In quei pochi mesi presero però il via importanti progetti artistici che avrebbero cambiato per sempre la vita di Koons.

Se la vita privata dell’artista è stata radicalmente modificata dalla nascita del figlio Ludwig Maximillian Koons, quella professionale trovò nella moglie la sua musa ispiratrice.

Alla pornostar Cicciolina Koons dedicò così opere d’arte famose, come Made in Heaven.

I dipinti della serie Made in Heaven di Koons si presentano come opere molto più esplicite rispetto alle altre realizzate dall’artista.

Qui Koons mette in mostra la sua vita privata, offrendo scene erotiche tra lui e Ilona Staller.

Lo scopo che l’artista si prefigge (e che riesce ad ottenere) con questa serie di opere è quello di riuscire a fondere l’arte con la vita, una tendenza piuttosto in voga nell’arte del Novecento.

Per questo motivo Koons cerca di fondere insieme desiderio e innocenza, creando una sorta di racconto moderno tra Adamo ed Eva.

La serie Made in Heaven verrà anche esposta alla Biennale di Venezia nel 1990 e sarà al centro di polemiche e contestazioni legali tra Ilona Staller e la casa d’aste Sotheby’s di New York.

La pornodiva ha infatti promosso un’azione legale dopo che Sotheby’s ha battuto all’asta alcune foto di Made in Heaven di Koons.

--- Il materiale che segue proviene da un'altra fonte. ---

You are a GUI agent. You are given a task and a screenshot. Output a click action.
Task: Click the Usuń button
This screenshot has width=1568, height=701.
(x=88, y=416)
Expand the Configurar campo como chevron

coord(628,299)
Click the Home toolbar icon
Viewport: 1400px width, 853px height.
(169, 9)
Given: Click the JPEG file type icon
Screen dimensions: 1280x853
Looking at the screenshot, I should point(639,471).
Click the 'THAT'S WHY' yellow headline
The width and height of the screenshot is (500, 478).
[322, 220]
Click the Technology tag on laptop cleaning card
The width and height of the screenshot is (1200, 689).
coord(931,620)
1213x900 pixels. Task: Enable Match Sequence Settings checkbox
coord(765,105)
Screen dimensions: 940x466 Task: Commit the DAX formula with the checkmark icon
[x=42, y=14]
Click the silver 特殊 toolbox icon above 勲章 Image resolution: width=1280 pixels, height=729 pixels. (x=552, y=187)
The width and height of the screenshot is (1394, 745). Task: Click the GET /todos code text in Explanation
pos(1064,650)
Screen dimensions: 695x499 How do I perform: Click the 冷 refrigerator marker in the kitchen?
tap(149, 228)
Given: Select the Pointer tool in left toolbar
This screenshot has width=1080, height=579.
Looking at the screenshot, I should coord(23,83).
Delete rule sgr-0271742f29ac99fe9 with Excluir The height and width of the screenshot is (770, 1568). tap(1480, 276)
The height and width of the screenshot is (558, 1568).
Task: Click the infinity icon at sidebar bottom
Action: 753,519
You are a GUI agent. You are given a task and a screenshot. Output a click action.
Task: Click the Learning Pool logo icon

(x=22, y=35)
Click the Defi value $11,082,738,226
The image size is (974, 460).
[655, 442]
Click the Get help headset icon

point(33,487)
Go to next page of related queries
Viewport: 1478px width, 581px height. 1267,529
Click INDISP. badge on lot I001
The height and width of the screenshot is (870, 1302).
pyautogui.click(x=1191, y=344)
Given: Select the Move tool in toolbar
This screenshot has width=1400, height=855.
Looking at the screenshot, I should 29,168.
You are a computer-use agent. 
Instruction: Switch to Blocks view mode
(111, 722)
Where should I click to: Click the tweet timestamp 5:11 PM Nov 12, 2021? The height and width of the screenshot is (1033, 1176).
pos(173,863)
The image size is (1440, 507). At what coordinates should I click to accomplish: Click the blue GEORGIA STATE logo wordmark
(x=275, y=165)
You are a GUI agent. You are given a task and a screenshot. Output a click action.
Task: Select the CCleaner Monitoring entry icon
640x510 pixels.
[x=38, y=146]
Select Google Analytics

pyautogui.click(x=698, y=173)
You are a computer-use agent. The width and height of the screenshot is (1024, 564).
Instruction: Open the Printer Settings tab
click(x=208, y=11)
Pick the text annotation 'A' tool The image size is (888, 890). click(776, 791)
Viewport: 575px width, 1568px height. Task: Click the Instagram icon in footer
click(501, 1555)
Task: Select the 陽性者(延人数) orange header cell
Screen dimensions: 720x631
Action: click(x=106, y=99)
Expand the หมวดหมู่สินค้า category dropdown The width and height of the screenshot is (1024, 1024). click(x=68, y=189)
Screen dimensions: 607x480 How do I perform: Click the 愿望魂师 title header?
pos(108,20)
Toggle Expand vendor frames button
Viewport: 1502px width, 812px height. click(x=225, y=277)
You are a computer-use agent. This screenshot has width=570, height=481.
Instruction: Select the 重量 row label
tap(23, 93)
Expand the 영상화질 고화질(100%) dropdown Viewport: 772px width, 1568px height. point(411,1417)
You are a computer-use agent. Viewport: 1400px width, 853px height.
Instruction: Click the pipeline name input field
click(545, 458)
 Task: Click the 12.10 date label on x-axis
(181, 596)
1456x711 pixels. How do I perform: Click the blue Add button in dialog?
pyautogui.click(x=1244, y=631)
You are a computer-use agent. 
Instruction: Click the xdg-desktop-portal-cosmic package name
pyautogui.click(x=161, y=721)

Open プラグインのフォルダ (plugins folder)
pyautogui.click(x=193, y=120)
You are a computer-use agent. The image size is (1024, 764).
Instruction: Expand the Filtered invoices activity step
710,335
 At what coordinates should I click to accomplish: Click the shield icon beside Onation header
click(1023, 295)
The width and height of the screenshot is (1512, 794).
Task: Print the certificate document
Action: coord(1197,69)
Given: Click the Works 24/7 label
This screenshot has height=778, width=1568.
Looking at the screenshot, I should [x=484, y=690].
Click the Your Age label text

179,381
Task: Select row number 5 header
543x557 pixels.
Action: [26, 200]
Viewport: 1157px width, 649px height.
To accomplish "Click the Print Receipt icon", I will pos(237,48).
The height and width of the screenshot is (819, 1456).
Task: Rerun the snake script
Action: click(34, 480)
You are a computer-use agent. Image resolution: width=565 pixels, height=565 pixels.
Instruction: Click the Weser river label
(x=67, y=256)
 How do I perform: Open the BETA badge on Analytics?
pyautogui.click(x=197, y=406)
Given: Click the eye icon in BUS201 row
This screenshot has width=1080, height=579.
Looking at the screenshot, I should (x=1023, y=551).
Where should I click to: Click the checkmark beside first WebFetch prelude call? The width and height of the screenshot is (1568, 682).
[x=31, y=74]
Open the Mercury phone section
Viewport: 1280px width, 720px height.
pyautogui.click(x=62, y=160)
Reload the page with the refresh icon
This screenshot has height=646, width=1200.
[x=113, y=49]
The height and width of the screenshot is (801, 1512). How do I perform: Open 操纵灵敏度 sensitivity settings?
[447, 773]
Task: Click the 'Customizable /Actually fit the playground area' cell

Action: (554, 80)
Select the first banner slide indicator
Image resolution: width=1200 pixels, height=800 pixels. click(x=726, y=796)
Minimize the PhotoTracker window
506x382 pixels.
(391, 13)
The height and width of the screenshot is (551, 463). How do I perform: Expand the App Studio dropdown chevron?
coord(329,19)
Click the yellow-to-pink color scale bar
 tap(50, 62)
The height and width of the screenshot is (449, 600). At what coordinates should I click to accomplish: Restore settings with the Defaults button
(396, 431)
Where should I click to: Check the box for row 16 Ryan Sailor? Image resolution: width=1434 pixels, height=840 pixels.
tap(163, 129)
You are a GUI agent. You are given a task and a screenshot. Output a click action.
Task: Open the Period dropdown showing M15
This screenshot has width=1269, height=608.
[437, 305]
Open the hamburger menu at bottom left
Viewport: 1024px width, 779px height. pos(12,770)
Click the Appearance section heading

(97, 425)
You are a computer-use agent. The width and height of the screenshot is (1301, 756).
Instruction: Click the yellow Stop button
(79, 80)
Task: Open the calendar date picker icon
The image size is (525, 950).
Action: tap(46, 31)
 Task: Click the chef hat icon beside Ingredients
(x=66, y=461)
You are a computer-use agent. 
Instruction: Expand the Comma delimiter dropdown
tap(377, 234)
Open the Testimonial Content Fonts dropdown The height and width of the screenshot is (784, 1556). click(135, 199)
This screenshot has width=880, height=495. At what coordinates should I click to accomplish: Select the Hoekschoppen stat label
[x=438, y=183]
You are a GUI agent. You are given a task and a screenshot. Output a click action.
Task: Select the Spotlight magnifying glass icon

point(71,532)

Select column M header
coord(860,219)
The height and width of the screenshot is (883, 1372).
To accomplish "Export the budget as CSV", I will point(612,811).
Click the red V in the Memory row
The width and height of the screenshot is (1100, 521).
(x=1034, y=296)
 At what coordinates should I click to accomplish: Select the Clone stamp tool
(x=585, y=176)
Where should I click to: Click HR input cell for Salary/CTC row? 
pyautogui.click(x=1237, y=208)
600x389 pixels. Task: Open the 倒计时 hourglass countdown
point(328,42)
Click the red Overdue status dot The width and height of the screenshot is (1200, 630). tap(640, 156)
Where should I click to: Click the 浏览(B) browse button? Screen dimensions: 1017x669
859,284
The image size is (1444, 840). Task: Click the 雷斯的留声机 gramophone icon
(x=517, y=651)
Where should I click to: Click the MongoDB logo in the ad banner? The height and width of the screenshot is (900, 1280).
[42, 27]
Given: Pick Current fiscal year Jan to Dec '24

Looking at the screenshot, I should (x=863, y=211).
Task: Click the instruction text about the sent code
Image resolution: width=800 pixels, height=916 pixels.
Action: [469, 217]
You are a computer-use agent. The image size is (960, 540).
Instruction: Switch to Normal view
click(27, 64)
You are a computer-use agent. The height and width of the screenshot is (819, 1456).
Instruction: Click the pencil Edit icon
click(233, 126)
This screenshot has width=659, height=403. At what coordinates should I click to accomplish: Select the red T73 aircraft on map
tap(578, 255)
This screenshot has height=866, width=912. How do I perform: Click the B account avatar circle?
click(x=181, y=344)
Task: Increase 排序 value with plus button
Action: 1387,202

La Staller si è detta incapace di credere che le immagini (che hanno contribuito tra l’altro notevolmente alla grande notorietà dell’ex marito) possano essere in circolazione senza il suo consenso e soprattutto senza che lei abbia mai percepito i diritti d’autore.

L’unione Koons/Staller ha portato i due in tribunale anche per la vicenda del “rapimento” del piccolo Ludwig ad opera della madre.

In quell’occasione fu Koons a citare la Staller per aver portato via dagli Stati Uniti il piccolo Ludwig Maximillian per portarlo con se in Italia senza il consenso del padre.

Celebration di J.Koons: il dialogo a distanza tra padre e figlio

Dopo aver intrapreso senza successo le vie legali per riuscire ad avere l’affidamento del figlio Ludwig Maximillian, Koons da il via alla creazione della celebre serie Celebration.

Con quelle rappresentazioni di giocattoli (famosi ad esempio i Balloon Dog di Koons) e vari oggetti tipici delle feste di compleanno l’artista cerca di mantenere vivo il dialogo con il figlio, reso possibile oramai solo a distanza.

Di questa serie di sculture in acciaio che prendono spunto dai palloncini gonfiabili presenti spesso nei luna-park, fanno parte ben venti pezzi, ciascuno dei quali realizzato in Edizione Limitata di cinque unità ognuna di colore diverso.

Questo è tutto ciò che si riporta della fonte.